By Zuzana Irsova and Tomas Havranek (meta-analysis.cz)


Many of us now use large language models for meta-analysis tasks like coding, short summaries, or quick checks. Where they become genuinely valuable for research, though, is not in producing a single clean answer. It is in creating structured disagreement: two models pushing on each other’s reasoning, with a researcher steering the process.


That is the idea behind the Research Audit Protocol (v1.7). It is a structured, human-in-the-loop workflow that coordinates ChatGPT and Gemini in a deliberate “duel.” The goal is not AI approval. The goal is to generate the kinds of counterexamples, boundary conditions, and missing assumptions that a single model (and often a single human pass) would not surface. (Of course, advanced users can substitute Claude for the auditor role, or run the same workflow via an API-based multi-agent setup.)


Why duels work A normal chat is optimized for flow. A duel is optimized for scrutiny:


  • Anchor (ChatGPT): Start with a full, file-grounded assessment before seeing any critique.

  • Duel (Gemini): Probe hard for identification problems, hidden assumptions, and failure modes—and force specificity.

  • Synthesis (You + ChatGPT): Map the disagreement (or convergence) and record what changed and why, so the final view is auditable.

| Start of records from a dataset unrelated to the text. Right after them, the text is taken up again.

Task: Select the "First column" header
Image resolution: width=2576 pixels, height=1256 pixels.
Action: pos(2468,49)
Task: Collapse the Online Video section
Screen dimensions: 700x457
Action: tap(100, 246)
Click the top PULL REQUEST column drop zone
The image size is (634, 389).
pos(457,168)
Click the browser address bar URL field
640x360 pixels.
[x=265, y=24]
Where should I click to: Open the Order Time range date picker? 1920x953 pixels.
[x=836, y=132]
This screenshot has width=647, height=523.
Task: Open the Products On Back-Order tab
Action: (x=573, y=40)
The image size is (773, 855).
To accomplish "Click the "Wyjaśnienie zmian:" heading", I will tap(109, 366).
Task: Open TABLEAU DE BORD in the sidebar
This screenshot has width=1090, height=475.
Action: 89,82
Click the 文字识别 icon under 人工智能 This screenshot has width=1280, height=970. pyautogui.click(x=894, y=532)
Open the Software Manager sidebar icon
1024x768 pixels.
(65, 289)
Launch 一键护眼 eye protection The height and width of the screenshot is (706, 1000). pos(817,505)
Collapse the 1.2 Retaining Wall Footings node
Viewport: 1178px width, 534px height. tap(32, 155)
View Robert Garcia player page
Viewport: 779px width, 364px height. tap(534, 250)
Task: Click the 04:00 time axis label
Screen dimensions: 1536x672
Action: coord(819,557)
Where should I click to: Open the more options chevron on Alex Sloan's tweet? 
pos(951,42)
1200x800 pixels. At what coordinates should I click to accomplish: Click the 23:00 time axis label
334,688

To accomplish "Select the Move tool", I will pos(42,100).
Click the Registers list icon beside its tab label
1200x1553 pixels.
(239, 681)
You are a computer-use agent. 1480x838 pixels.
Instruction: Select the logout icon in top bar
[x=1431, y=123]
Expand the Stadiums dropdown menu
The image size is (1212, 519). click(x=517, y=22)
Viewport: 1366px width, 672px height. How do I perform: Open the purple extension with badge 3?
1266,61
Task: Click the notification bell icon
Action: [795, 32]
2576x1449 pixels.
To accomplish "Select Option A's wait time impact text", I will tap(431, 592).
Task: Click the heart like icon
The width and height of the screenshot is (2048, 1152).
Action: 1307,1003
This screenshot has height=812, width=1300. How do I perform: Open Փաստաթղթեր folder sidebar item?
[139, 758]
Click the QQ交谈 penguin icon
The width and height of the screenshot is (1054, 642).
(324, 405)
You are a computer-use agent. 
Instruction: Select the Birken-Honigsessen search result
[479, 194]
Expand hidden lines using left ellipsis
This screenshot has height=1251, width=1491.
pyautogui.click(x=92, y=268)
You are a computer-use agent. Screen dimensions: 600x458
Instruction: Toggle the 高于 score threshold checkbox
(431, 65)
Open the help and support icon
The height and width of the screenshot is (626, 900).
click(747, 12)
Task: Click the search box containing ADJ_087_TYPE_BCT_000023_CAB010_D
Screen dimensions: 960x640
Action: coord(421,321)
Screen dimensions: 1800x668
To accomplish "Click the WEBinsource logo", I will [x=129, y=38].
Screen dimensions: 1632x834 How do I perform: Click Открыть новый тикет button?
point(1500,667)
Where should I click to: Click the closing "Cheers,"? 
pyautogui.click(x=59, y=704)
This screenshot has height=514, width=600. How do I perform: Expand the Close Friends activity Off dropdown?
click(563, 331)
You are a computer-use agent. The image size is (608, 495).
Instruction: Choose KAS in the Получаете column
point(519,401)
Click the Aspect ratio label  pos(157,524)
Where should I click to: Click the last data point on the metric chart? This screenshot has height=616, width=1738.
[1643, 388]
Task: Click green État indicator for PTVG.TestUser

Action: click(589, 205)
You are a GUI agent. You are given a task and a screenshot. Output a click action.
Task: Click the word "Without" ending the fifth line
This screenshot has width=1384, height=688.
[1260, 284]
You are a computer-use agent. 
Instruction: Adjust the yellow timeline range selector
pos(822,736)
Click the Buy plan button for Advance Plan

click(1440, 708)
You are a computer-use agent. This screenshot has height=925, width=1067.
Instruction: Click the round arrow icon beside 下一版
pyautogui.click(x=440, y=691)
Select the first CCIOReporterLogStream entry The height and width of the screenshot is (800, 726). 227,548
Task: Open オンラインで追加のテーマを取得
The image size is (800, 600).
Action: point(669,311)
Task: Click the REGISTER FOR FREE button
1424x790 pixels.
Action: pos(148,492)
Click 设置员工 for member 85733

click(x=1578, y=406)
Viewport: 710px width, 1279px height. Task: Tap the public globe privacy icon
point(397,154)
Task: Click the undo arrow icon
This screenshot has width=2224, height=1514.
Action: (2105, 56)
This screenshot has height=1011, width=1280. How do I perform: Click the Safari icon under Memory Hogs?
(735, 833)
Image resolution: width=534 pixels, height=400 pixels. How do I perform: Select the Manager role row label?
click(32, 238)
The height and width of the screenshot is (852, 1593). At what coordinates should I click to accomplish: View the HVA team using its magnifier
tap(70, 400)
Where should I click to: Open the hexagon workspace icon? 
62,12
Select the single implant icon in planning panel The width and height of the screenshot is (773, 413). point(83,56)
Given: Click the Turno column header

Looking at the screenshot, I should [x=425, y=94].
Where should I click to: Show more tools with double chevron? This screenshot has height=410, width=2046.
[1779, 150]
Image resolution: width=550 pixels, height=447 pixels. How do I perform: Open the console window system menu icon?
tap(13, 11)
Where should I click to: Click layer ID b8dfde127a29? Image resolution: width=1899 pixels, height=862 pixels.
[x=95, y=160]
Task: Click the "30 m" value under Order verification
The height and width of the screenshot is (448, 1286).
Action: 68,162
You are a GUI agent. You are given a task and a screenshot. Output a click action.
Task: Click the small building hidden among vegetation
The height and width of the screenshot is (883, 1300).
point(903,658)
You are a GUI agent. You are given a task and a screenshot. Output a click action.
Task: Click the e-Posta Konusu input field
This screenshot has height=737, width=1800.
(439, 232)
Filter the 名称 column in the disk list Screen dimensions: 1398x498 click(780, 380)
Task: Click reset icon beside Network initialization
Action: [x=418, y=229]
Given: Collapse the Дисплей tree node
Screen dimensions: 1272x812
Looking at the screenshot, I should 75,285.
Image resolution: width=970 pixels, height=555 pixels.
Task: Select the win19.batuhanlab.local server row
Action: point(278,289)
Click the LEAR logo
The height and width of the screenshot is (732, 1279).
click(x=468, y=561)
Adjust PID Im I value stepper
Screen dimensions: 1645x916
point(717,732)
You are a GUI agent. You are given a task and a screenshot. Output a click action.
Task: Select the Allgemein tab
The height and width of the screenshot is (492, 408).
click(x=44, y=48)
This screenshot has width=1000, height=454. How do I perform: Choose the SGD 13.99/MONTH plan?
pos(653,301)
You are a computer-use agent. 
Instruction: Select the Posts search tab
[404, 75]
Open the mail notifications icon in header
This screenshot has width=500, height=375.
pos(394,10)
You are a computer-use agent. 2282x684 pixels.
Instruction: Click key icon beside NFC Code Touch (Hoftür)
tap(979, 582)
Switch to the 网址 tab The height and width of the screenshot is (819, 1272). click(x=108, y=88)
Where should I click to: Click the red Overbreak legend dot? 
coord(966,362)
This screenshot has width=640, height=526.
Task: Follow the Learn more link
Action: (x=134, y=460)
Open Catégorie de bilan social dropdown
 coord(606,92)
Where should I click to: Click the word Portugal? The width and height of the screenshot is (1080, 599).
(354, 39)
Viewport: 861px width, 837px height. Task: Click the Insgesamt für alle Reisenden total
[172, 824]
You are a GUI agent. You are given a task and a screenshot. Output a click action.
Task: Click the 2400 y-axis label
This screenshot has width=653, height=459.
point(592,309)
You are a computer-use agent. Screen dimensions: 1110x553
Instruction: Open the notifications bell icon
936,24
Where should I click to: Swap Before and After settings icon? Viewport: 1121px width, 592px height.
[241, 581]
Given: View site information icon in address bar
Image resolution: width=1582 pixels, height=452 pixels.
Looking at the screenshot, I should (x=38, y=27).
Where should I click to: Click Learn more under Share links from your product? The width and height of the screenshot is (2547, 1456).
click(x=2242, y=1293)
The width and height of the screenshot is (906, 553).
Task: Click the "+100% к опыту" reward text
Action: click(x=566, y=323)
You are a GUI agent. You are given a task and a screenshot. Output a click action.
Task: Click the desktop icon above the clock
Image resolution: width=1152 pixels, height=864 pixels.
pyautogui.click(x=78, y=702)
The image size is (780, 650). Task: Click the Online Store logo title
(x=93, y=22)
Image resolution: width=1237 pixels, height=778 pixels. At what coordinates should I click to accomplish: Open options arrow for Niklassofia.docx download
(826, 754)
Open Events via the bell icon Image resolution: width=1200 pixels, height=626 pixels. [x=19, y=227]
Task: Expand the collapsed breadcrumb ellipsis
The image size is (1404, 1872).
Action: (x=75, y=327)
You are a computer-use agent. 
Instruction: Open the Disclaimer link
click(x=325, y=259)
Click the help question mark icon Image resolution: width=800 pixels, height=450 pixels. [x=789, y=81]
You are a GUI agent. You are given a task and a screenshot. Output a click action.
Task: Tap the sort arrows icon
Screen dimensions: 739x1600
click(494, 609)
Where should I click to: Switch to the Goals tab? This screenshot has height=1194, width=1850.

A MAER-Net Case Study: WAIVE vs. MAIVE As a proof of concept for meta-method work, we applied the protocol to an audit of the proposed WAIVE idea against the MAIVE framework. The duel did not just restate the two approaches. It forced us to pin down the key tension that matters for applied meta-analysis: when does downweighting “suspiciously precise” results reduce spurious precision, and when might it also penalize genuinely informative studies?


In other words, it pushed us to state the boundary conditions clearly—the kind of slow thinking that improves methods before they hit peer review.